Exercise aim: Output exactly the lines from the line with "Screen dimensions: 785x575" through the end of the records below. Include nothing else.

++++ Dataset

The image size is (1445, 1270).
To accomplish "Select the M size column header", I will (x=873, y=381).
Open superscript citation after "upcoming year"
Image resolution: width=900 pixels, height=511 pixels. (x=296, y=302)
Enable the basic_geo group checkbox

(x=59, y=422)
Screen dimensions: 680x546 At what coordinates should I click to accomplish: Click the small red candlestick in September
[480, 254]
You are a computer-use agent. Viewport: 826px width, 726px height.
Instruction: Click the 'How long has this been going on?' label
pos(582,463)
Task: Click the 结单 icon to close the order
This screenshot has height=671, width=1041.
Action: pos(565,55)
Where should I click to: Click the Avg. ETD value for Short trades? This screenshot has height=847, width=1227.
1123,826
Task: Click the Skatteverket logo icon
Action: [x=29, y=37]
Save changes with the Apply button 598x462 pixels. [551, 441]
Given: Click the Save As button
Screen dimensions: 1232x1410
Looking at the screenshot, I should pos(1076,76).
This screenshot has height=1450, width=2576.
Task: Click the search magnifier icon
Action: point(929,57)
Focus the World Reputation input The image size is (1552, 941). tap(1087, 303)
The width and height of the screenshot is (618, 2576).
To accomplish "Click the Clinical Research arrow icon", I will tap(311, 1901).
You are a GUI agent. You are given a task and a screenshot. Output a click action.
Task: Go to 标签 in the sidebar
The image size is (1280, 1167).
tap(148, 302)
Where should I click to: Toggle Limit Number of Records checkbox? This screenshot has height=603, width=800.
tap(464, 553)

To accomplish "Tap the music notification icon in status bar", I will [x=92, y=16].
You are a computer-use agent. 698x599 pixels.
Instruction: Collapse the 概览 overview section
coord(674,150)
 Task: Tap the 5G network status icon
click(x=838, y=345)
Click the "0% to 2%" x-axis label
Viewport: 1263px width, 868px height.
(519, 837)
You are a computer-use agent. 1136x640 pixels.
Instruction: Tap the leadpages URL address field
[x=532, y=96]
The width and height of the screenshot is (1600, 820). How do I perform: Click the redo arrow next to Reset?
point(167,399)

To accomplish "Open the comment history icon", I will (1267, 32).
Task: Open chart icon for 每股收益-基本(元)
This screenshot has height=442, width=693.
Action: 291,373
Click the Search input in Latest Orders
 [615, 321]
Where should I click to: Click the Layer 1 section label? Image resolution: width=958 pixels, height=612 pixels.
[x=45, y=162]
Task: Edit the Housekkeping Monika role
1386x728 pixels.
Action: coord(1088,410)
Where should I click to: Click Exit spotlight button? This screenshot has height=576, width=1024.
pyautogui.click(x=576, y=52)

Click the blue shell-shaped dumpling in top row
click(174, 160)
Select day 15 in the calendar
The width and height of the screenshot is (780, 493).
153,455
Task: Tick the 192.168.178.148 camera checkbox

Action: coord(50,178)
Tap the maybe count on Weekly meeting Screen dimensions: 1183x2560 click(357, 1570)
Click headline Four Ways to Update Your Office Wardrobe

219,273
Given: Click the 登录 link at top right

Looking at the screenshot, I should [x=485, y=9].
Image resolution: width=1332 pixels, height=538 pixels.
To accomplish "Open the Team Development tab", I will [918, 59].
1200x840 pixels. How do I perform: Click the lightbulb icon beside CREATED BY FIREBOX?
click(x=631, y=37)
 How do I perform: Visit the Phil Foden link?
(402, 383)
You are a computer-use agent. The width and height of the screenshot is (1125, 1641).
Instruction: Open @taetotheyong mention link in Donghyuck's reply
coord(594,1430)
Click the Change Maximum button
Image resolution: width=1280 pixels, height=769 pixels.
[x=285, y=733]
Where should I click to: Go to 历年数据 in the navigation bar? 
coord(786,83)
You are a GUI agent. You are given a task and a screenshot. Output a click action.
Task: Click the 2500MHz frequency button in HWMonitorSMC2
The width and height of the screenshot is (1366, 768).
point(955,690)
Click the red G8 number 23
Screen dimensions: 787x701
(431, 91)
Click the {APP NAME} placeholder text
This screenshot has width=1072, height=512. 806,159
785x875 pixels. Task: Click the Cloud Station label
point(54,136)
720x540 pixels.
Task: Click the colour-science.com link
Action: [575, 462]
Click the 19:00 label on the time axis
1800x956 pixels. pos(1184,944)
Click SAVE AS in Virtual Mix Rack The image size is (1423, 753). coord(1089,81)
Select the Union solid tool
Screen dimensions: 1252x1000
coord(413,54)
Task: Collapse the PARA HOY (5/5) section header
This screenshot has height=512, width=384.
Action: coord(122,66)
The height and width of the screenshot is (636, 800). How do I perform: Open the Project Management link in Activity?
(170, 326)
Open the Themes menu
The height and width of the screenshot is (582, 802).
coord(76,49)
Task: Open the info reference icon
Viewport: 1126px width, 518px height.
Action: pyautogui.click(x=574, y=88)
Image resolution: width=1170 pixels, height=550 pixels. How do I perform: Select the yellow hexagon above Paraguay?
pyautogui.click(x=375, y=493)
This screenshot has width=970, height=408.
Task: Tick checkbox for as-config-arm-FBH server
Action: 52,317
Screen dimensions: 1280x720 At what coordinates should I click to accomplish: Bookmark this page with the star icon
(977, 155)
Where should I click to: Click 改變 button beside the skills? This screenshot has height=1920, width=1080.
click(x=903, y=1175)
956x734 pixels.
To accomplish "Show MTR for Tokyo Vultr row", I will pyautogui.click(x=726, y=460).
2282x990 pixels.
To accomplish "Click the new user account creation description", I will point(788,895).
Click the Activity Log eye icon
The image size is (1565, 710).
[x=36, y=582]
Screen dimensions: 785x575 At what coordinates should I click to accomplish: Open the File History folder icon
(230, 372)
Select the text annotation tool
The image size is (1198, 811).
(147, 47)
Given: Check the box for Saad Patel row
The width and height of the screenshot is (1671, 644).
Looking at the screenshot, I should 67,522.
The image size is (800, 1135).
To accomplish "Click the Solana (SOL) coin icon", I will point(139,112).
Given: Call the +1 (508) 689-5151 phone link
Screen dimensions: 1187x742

++++++++

Response area:
Screen dimensions: 785x575 At what coordinates should I click to accomplish: Open the File History folder icon
(230, 372)
Select the text annotation tool
The image size is (1198, 811).
(147, 47)
Given: Check the box for Saad Patel row
The width and height of the screenshot is (1671, 644).
Looking at the screenshot, I should 67,522.
The image size is (800, 1135).
To accomplish "Click the Solana (SOL) coin icon", I will point(139,112).
Given: Call the +1 (508) 689-5151 phone link
Screen dimensions: 1187x742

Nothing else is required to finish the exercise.